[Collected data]
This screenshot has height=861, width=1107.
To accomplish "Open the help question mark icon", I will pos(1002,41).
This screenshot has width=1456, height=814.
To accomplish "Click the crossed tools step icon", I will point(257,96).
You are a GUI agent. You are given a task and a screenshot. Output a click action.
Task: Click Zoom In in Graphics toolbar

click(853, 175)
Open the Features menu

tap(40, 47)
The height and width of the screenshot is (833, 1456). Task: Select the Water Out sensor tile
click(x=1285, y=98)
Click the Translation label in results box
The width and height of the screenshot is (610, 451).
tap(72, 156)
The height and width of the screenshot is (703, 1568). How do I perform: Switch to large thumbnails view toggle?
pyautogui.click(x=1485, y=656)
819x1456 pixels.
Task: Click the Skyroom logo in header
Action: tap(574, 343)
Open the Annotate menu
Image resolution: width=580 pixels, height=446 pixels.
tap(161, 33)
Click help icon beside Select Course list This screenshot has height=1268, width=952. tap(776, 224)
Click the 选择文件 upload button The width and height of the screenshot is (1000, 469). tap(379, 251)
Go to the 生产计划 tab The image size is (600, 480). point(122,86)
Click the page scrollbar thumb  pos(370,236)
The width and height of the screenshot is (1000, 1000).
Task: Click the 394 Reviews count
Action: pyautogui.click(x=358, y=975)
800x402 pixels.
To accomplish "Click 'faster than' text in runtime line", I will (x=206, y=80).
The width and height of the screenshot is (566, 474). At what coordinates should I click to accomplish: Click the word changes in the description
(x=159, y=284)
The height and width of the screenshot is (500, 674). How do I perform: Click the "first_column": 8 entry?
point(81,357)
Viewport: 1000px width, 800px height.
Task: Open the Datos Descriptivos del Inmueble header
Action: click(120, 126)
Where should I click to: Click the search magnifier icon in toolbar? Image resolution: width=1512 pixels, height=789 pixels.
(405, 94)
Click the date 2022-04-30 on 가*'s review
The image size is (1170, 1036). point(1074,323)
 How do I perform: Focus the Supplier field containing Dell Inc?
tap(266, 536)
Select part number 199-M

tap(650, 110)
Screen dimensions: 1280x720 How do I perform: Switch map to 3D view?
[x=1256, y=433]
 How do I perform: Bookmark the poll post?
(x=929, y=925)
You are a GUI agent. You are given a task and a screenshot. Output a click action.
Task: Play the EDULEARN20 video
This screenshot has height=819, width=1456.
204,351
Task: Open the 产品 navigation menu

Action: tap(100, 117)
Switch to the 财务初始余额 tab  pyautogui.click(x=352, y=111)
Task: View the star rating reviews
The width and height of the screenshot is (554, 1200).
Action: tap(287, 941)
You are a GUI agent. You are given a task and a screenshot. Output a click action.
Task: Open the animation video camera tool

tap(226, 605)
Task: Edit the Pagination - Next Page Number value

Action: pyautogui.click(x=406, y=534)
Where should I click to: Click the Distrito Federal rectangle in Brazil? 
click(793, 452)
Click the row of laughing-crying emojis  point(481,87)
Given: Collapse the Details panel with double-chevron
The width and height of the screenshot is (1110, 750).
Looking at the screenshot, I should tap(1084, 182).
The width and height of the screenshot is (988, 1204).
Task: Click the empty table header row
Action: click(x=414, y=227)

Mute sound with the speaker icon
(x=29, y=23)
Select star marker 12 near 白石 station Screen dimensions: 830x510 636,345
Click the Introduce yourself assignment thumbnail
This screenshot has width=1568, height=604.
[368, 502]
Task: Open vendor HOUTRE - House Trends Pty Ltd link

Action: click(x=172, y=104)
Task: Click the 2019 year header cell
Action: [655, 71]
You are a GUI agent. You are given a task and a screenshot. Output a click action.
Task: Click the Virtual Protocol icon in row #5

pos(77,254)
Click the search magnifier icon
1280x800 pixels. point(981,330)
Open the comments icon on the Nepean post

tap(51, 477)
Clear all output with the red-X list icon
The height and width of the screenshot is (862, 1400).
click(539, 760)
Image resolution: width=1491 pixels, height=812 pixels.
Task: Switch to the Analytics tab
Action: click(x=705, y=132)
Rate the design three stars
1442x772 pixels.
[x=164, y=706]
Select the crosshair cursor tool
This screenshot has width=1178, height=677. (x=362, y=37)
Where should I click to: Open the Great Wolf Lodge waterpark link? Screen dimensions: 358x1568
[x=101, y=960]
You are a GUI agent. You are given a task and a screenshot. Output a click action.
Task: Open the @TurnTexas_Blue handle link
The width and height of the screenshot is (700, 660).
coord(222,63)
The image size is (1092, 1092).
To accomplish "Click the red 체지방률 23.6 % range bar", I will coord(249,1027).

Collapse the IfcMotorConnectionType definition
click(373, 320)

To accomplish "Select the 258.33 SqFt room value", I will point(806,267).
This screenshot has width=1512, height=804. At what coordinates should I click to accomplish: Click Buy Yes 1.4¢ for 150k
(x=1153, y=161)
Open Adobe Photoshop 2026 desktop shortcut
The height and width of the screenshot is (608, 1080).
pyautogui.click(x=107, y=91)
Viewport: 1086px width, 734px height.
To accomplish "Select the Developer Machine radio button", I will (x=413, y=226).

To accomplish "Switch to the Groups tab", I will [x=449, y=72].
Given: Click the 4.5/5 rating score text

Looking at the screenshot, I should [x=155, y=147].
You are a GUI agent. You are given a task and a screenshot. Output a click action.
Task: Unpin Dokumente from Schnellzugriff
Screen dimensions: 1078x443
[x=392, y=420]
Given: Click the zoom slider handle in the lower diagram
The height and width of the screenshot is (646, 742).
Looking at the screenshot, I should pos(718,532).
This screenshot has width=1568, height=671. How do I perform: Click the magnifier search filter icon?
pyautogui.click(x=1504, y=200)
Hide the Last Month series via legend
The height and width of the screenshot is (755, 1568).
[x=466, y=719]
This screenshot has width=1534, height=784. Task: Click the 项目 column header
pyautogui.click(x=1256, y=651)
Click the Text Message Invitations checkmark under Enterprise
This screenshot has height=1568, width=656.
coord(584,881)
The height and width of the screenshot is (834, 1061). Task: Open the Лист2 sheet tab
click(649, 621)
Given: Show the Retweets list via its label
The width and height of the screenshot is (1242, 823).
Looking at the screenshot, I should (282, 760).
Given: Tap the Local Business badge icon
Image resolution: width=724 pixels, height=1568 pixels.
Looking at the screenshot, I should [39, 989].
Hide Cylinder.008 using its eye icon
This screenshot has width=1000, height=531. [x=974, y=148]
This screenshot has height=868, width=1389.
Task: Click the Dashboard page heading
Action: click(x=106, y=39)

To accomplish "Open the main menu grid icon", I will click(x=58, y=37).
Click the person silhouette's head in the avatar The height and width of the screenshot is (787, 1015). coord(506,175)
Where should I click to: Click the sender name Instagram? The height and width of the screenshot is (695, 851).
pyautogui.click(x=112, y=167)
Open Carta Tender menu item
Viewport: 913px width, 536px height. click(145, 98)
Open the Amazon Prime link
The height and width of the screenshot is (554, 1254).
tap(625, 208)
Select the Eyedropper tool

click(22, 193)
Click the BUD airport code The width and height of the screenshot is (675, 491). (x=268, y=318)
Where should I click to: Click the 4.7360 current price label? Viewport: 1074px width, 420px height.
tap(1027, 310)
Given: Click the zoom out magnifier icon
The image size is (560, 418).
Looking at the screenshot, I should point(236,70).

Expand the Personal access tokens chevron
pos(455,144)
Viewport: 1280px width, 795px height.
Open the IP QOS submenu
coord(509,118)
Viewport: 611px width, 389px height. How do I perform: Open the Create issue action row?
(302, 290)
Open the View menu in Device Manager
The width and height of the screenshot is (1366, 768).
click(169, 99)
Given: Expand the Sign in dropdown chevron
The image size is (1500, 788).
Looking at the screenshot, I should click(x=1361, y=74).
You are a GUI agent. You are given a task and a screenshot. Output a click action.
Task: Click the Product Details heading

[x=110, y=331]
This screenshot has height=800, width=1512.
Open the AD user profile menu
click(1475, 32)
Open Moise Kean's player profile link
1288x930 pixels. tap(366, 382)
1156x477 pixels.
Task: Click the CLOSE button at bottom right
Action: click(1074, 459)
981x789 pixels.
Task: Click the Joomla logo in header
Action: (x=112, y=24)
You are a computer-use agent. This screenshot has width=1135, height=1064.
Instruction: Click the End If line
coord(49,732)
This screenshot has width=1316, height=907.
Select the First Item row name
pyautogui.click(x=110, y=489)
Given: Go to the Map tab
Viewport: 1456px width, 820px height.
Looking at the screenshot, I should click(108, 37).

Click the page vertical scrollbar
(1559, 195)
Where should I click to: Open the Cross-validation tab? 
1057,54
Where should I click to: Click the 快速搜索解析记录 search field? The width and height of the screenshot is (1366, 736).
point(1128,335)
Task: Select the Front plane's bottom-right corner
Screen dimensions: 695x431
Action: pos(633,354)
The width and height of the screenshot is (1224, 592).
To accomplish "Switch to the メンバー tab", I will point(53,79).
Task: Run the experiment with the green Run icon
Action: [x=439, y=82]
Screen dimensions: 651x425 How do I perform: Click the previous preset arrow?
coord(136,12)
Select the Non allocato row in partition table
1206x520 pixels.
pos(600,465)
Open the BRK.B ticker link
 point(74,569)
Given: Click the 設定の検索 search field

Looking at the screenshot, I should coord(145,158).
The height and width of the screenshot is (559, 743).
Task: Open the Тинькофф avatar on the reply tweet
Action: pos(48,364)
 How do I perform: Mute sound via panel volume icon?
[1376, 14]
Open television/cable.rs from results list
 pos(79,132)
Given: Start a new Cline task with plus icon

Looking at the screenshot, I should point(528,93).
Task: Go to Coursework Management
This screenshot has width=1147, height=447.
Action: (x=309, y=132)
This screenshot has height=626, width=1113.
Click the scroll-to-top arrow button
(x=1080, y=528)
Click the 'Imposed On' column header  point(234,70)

▸ **WHAT YOU HAVE TO DO**: Reproduce each line of the data containing the word "help".

▸ **REPLY**:
To accomplish "Open the help question mark icon", I will pos(1002,41).
Click help icon beside Select Course list This screenshot has height=1268, width=952. tap(776, 224)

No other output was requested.